# Short exercise
Will you write out each of the following entries word for word, without changing anything?
+-------+
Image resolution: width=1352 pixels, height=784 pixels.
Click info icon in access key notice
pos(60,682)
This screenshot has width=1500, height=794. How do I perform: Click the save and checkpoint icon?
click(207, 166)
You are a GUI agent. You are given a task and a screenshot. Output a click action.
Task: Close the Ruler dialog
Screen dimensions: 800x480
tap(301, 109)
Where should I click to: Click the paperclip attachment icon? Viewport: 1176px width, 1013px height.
+-------+
# Answer to the problem
Image resolution: width=1352 pixels, height=784 pixels.
Click info icon in access key notice
pos(60,682)
This screenshot has width=1500, height=794. How do I perform: Click the save and checkpoint icon?
click(207, 166)
You are a GUI agent. You are given a task and a screenshot. Output a click action.
Task: Close the Ruler dialog
Screen dimensions: 800x480
tap(301, 109)
Where should I click to: Click the paperclip attachment icon? Viewport: 1176px width, 1013px height.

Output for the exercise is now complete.